[Record extracts]

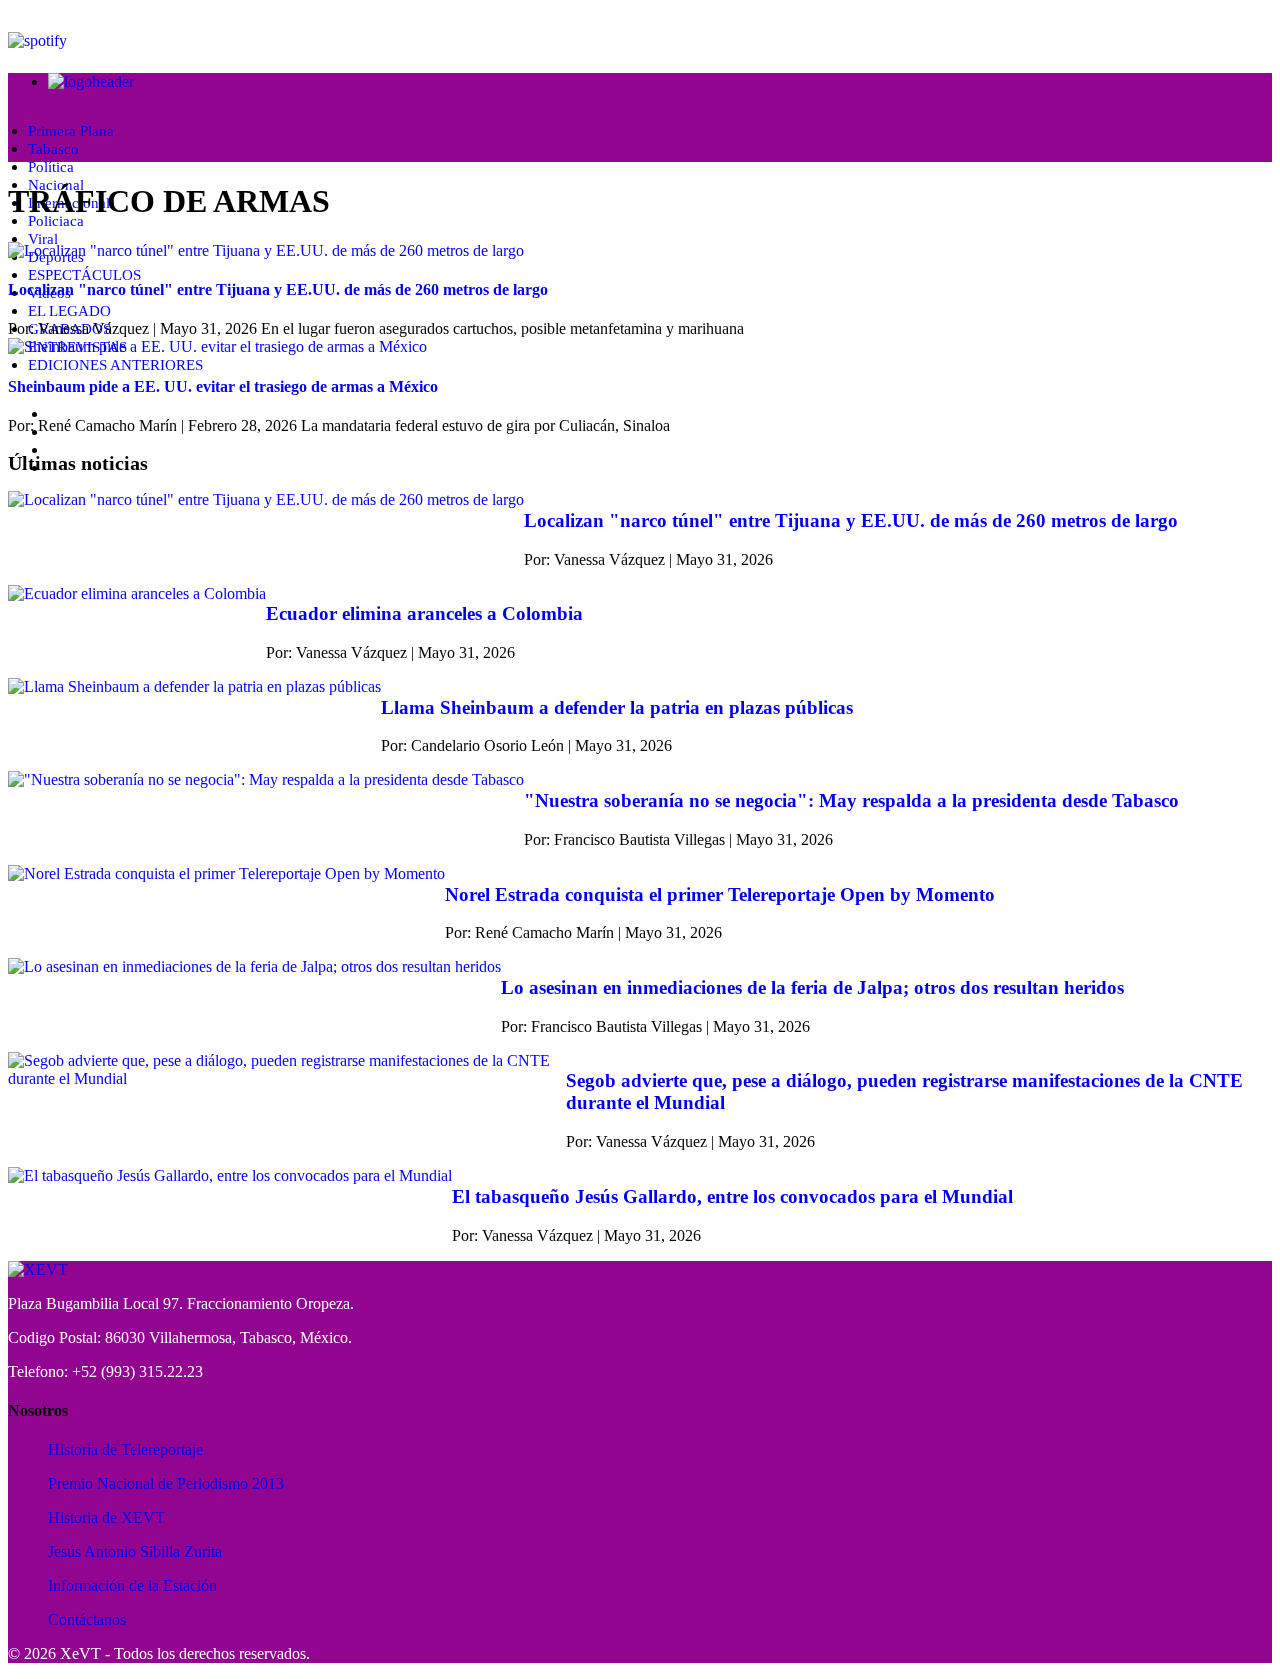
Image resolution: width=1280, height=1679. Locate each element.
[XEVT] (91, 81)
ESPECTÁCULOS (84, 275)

[/Record extracts]
[Record extracts]

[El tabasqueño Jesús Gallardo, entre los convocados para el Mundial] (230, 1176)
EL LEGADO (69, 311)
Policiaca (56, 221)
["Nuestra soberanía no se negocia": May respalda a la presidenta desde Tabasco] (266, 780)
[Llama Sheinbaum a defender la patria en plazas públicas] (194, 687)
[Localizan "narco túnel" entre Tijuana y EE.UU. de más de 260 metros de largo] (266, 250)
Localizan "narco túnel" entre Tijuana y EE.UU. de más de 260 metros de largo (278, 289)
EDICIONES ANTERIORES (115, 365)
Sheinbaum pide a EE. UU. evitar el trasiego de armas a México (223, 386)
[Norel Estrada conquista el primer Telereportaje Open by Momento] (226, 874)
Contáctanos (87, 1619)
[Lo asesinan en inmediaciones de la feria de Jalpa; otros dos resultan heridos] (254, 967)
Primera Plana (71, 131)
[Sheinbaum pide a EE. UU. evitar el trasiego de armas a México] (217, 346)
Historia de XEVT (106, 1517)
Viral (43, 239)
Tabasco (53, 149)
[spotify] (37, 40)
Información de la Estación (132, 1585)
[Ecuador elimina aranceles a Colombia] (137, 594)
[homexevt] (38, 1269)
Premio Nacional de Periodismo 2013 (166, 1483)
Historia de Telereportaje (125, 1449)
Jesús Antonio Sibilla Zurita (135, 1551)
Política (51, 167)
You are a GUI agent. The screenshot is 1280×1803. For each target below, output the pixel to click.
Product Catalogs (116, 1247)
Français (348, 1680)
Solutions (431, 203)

[/Record extracts]

▸ Your goal
Using the entries above, return exactly the lines from the line with "You are a GUI" to the line with "Solutions (431, 203)", counting both of those lines.

▸ Answer below
You are a GUI agent. The screenshot is 1280×1803. For each target below, output the pixel to click.
Product Catalogs (116, 1247)
Français (348, 1680)
Solutions (431, 203)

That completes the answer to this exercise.